• _Data for the task_
= Beginning of Section =
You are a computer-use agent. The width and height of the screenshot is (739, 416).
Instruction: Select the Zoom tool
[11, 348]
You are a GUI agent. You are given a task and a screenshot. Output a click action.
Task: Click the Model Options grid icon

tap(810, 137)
= End of Section =
= Beginning of Section =
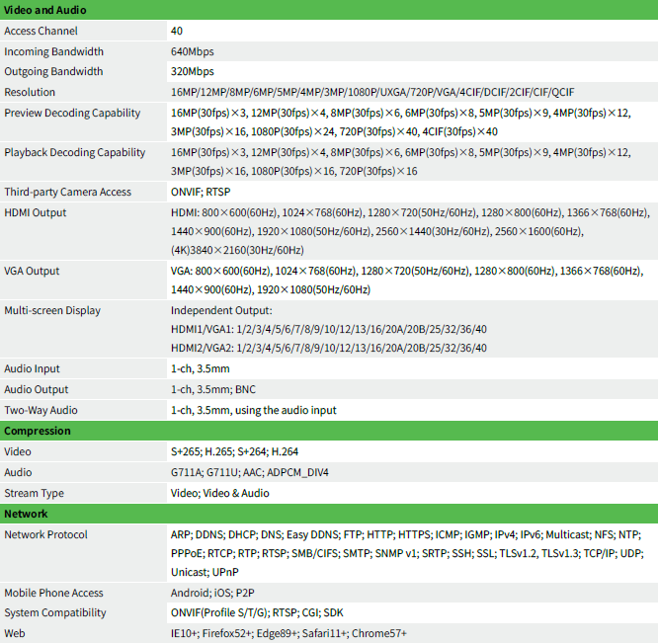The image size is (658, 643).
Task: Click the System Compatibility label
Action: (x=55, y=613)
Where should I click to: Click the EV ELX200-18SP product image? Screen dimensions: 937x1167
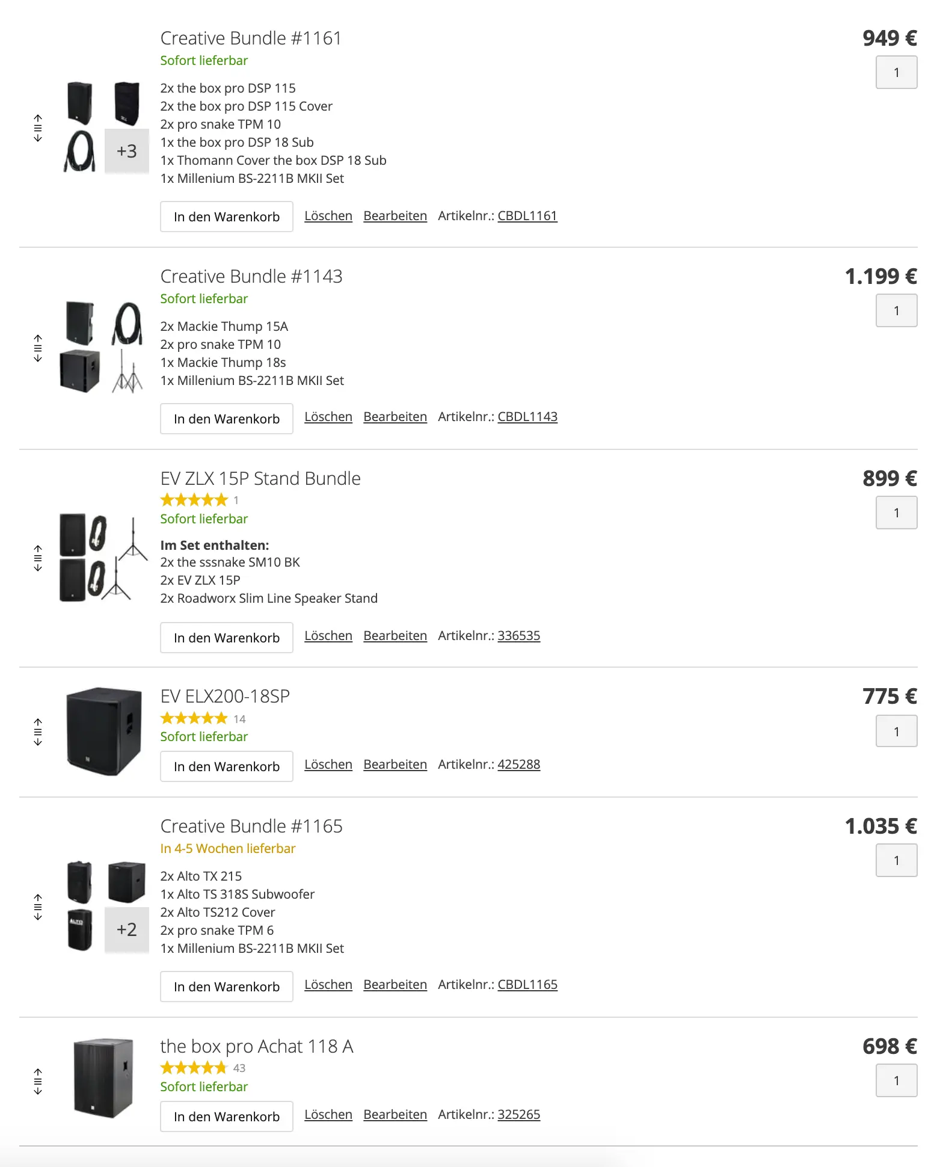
= End of Section =
• _What you will do_
For each line above that includes the word "agent", make a copy of that line.

• _Task output_
You are a computer-use agent. The width and height of the screenshot is (739, 416).
You are a GUI agent. You are given a task and a screenshot. Output a click action.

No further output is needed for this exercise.